Mobile Broadband alliance on track for Christmas
Expect a slew of mobile broadband-ready laptops by Christmas. They’ll be the fruit of an alliance of chip makers, mobile phone makers and PC manufacturers to push mobile broadband to the laptop.
According to the BBC, the key to the mobile broadband objective is by creating wireless modules embedded into laptops, ensuring the machines will support mobile browsing. Laptops with the chips bult-in will bear a special mark, something like Intel’s chip branding stickers, to show that they will work with third and fourth generation wireless technology. 91 nations will likely have access to those laptops by Christmas.
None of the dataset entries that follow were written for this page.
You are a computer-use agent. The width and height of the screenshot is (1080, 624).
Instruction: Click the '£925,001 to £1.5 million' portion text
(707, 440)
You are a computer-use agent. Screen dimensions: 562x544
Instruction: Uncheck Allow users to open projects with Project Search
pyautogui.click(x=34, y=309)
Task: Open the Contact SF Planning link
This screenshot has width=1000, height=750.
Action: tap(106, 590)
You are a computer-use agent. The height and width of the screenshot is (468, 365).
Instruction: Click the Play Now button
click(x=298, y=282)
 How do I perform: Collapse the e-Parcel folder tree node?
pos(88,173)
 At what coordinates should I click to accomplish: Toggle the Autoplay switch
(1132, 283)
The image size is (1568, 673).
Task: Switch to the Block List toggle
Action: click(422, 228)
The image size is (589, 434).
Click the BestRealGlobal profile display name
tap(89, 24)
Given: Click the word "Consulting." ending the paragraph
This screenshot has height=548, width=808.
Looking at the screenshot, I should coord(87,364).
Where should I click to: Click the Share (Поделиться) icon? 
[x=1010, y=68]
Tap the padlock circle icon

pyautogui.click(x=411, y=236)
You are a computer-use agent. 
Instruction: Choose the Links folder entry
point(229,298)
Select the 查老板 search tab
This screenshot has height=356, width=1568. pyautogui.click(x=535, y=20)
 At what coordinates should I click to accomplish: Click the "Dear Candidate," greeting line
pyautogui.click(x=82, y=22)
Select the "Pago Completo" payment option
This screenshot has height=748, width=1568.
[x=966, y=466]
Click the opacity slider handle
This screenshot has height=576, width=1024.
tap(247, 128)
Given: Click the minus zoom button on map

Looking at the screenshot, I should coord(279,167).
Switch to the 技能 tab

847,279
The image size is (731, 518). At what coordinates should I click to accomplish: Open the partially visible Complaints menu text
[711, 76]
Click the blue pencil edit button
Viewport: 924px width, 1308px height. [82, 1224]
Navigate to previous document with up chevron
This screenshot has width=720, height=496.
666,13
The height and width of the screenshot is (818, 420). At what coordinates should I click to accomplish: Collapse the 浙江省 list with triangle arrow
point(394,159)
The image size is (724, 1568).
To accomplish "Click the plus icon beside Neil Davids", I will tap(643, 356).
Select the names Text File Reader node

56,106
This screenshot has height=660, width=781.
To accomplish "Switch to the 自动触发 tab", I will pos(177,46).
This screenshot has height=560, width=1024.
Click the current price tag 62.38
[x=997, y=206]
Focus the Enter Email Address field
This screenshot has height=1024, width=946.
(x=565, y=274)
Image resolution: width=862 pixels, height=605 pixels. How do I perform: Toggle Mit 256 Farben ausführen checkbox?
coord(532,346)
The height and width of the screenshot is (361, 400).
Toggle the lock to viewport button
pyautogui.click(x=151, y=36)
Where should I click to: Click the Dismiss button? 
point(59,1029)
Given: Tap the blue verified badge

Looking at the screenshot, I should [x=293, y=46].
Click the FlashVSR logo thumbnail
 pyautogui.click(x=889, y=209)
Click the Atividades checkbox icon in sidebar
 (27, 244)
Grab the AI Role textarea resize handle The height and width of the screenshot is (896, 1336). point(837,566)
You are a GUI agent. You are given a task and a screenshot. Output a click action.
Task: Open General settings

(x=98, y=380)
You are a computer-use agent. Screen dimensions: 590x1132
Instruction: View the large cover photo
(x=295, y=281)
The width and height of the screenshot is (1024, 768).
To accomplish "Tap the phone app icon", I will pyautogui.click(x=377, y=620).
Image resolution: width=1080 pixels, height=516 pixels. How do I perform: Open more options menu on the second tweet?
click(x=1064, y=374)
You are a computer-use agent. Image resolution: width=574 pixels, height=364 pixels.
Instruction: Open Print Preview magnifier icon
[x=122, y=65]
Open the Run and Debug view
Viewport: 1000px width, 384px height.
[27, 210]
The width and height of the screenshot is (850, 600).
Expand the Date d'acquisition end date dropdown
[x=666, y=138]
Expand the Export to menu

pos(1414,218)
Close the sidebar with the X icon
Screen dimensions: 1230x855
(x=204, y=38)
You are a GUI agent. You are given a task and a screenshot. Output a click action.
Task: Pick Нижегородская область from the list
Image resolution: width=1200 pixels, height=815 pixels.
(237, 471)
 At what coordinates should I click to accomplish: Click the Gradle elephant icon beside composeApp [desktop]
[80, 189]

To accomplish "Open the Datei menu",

“Mobile Broadband” logo carrier machines will not only have modules that will boost third generation speeds, but will also be compatible with upcoming fourth generation technologies. Speeds will also be fairly impressive, according to Mike O’Hara, a spokesman for the GSM Alliance. "It’s comparable to fixed broadband services and close to what you get in a wi-fi hot spot," said O’Hara. Eventually, O’Hara said the laptops would be available alongside mobile phones.
Vodafone’s Hugh Padfield, principal manager for PC connectivity said: "The important thing for us is to make it as easy for customers to buy mobile broadband." He said that the branding scheme and logo would help assure customers that the laptops would work with future mobile broadband services.
"It will help to create even more momentum than what we have already seen with mobile broadband," said Padfield.
GSM Alliance helped broker the deal to produce the modules, embed them into laptops as well as the Mobile Broadband logo campaign. 16 firms in the Mobile Broadband alliance have pledged around £554m ($1bn) to promote the logo as well as educate customers about the technology. So who’s in on the deal? Laptop makers Dell, Toshiba and Lenovo as well as the telcos 3, Microsoft, T-Mobile, Ericsson, Orange, Qualcomm and Vodafone. As mobility becomes more than just a business concern, perhaps more consumers might see the convenience of being able to surf literally anywhere…so long as you have a mobile signal.